With the above configuration, the surface temperature sensor 3 scans the target range and acquires the surface temperature distribution data within the target range. The surface temperature distribution data is also referred to as thermal image data. The detection result of the surface temperature sensor 3, that is, the surface temperature distribution data within the target range is processed by the controller unit 6 or the like described later. As a result, the position of the human body existing within the target range is detected. In addition, the positions of obstacles such as floors, walls, and desks within the target range are detected. Further, the controller unit 6 determines the orientation of the human body from the temperature distribution information of the human body and the moving direction information of the human body included in the surface temperature distribution data within the target range. As described above, the position and orientation of the user of the environmental control system are detected. The surface temperature sensor 3 in the present embodiment constitutes an example of a human body detecting means for detecting the orientation of the human body within the target range. Specifically, the surface temperature sensor 3 detects the orientation of the human body within the target range with respect to the air outlet 20. Further, the surface temperature sensor 3, which is an example of the human body detecting means in the present embodiment, also detects the position of the human body within the target range.

The method of detecting the position of the human body within the target range and the direction of the human body with respect to the air outlet 20 is not limited to the acquisition of thermal image data. The detection of the position of the human body within the target range and the orientation of the human body with respect to the air outlet 20 may be performed, for example, by acquiring the actual image data and processing the actual image data. As an example of the human body detecting means, the environmental control system according to the present disclosure may include a camera or the like that captures an actual image instead of the surface temperature sensor 3. Further, the device for detecting the position of the human body and the device for detecting the orientation of the human body may be different devices. The human body detection means included in the environmental control system according to the present disclosure may be composed of a plurality of devices. Devices such as the surface temperature sensor 3 and the above-mentioned camera may be provided outside the air conditioner main body 1. Further, the information on the positions of obstacles such as the floor surface, the wall surface, and the desk within the target range may be stored in advance in the controller unit 6 or the like described later.

FIG. 3 is a block diagram showing a control system of the environmental control system of the first embodiment. The environmental control system of this embodiment includes a controller unit 6 and a control board 11. The controller unit 6 and the control board 11 are provided in the air conditioner main body 1 as an integrated device, for example. The controller unit 6 and the control board 11 may be provided as external devices of the air conditioner main body 1. One of the controller unit 6 and the control board 11 may be provided in the air conditioner main body 1, and the other may be provided as an external device.

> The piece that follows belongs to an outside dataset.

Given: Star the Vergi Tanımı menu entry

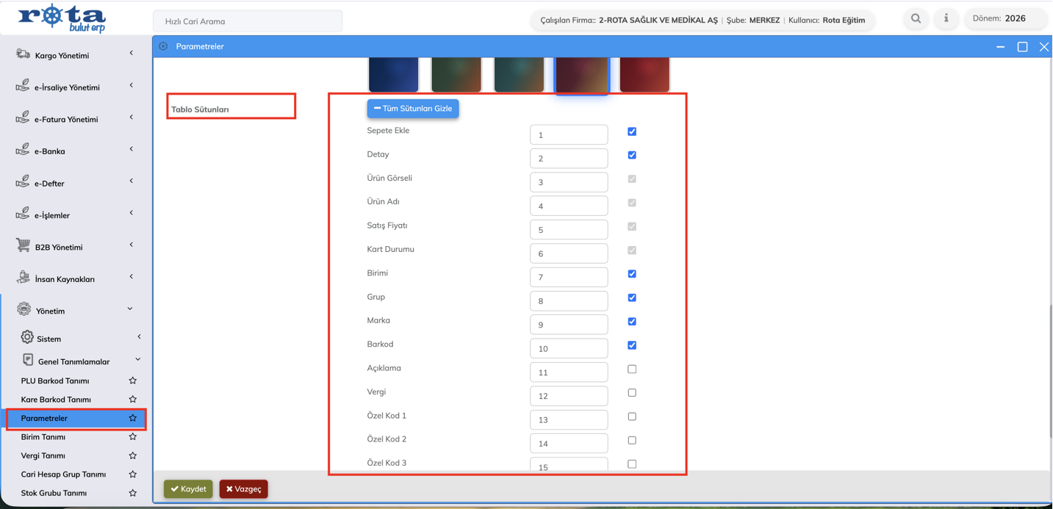Looking at the screenshot, I should point(133,455).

The controller unit 6 controls the operation of the surface temperature sensor 3. Further, the controller unit 6 processes the surface temperature distribution data output from the surface temperature sensor 3. The controller unit 6 includes, for example, an information acquisition unit 7, a position determination unit 8, and an orientation determination unit 9.

The information acquisition unit 7 acquires the surface temperature distribution data output from the surface temperature sensor 3. The position determination unit 8 determines the position of an object within the target range based on the surface temperature distribution data acquired by the information acquisition unit 7.

As described above, the surface temperature sensor 3 scans within the target range to acquire surface temperature distribution data. The surface temperature distribution data obtained by performing the scanning once by the surface temperature sensor 3 is recorded in, for example, the position determination unit 8. After that, the surface temperature sensor 3 scans the target range again and acquires the surface temperature distribution data again. The surface temperature distribution data acquired again is recorded in the position determination unit 8. The plurality of surface temperature distribution data acquired by the surface temperature sensor 3 are recorded in time series. The position determination unit 8 can determine whether or not an object within the target range has moved by comparing a plurality of surface temperature distribution data.

When the target range is a space in an office or the like, the object moving within the target range is considered to be a user, that is, a human body. The position determination unit 8 determines an object that has moved within the target range as a human body by comparing a plurality of surface temperature distribution data.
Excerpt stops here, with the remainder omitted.